Photo: Jane Hirshfield

Go to the PBS.Org original

The Library of Congress announced Thursday the appointment of Kay Ryan as the 16th Poet Laureate Consultant in Poetry for 2008-2009.
Kay Ryan; Library of Congress

The native Californian will take up her duties Oct. 16 by reading her work at the opening of the Library’s annual literary series. She also will be a featured guest at the Library of Congress National Book Festival in the Poetry pavilion Sept. 27 on the National Mall.

“Kay Ryan is a distinctive and original voice within the rich variety of contemporary American poetry,” Librarian of Congress James H. Billington said a statement. “She writes easily understandable short poems on improbable subjects. Within her compact compositions there are many surprises in rhyme and rhythm and in sly wit pointing to subtle wisdom.”

Ryan was born in 1945 in San Jose and was raised in the Central Valley of California, where her father was an oil driller. In 1971, she moved to Marin County, where she still lives. For 33 years, Ryan has taught remedial English at the College of Marin.

“In our home, something like being a poet would be thought of as putting on airs,” Ryan told the NewsHour in June 2006. “It would be embarrassingly pretentious, and educated, and snobbish. And so that, as a writer, I’ve always been very sensitive to not being pretentious and to being sure that I didn’t put on airs. I mean, it’s all right to be intelligent and to use every possible aspect of language, but never to be pompous.”

Her poems, which are often brief and ponderous, are also characterized by their wit and unusual perspectives and wisdom.
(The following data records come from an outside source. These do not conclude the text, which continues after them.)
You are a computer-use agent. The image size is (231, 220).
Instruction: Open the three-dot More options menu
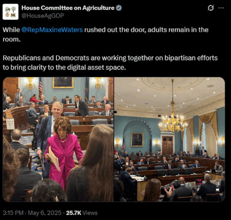221,8
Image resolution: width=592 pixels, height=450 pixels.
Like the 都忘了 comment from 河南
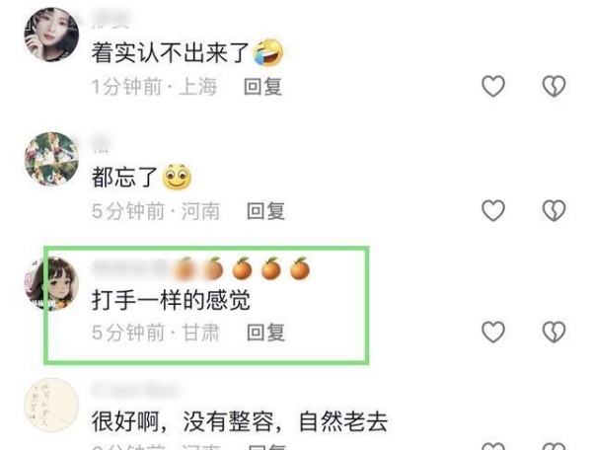tap(493, 210)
She counts William Carlos Williams, Philip Larkin and John Donne among her favorites.

“Silence means a great deal to me, and I’ve learned to distinguish a great number of forms of silence,” Ryan said. “My poems talk about a palpable silence, that creamy, latexy kind of silence that we know, even when we’re experiencing it as a giant luxury, like a dream luxury.”

Ryan is the author of six books of poetry. Her awards include the Ruth Lilly Poetry Prize from the Poetry Foundation; a Guggenheim fellowship; a National Endowment for the Arts fellowship; and four Pushcart Prizes. She has been a Chancellor of the Academy of American Poets since 2006.

“It’s kind of a thrill to go from nothing to this,” she told The Associated Press. “This is probably going to keep me so occupied that it will discourage any contact with the deeper mind. But my deeper mind needs a break.”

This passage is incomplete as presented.